On 3/10/2011 1:14 PM, Henrik Sundberg wrote:
On Thu, Mar 10, 2011 at 7:00 PM, Eric Niebler<eric@boostpro.com> wrote:
On 3/10/2011 8:19 PM, Beman Dawes wrote:
On Thu, Mar 10, 2011 at 5:30 AM, Eric Niebler<eric@boostpro.com> wrote:
I'll use this as another opportunity to advocate for physically locking the release branch when we're gearing up for a release. How many more times do we need to get burned? This was a lucky catch. Next time we might not be so lucky.
I'm interested. How would do you see that working?
How about this: when we're really close to release, the branch is locked so all commits are rejected. When someone wants to merge a fix, they ask permission. The release manager gives that one user commit access for 48 hrs or whatever. The access automatically expires.
I don't know if svn allows this kind of work flow. If not, then the branch can be locked and patches given to the release manager, who applies them himself. This is more work for the release manager, though.

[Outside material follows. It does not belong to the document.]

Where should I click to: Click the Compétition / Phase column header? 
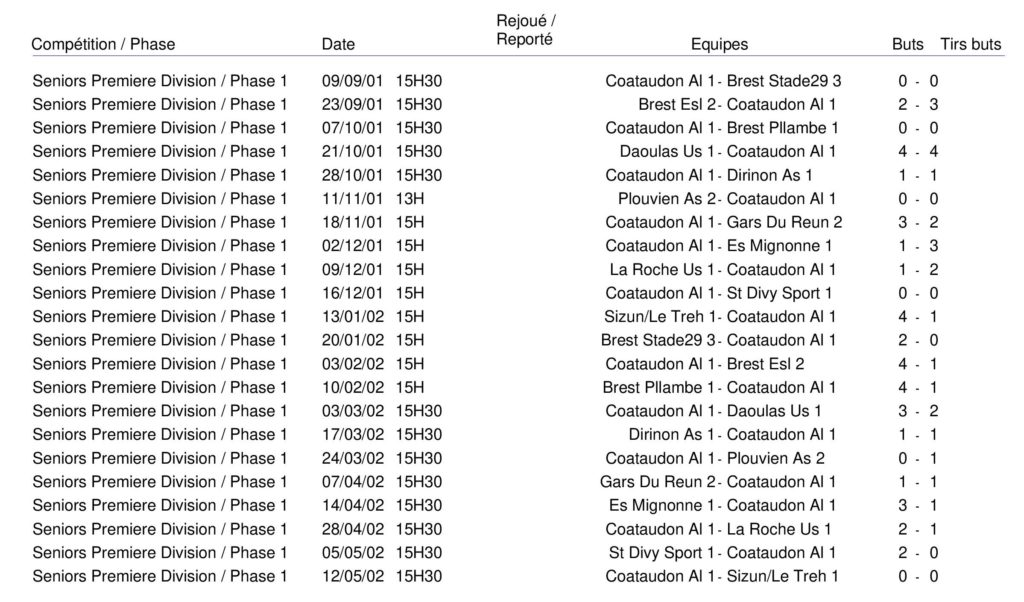pyautogui.click(x=103, y=44)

We'd need an svn expert to chime in.
I've proposed this earlier: Add a precommit check, when the release branch is locked, that checks that any commit in the release path has a commit comment that is prefixed with e.g. "Authorized: ". If not, return error and write a description of how to proceed to stderr.
The result is that no one commits by mistake, and that everyone can understand what has happened and how to proceed.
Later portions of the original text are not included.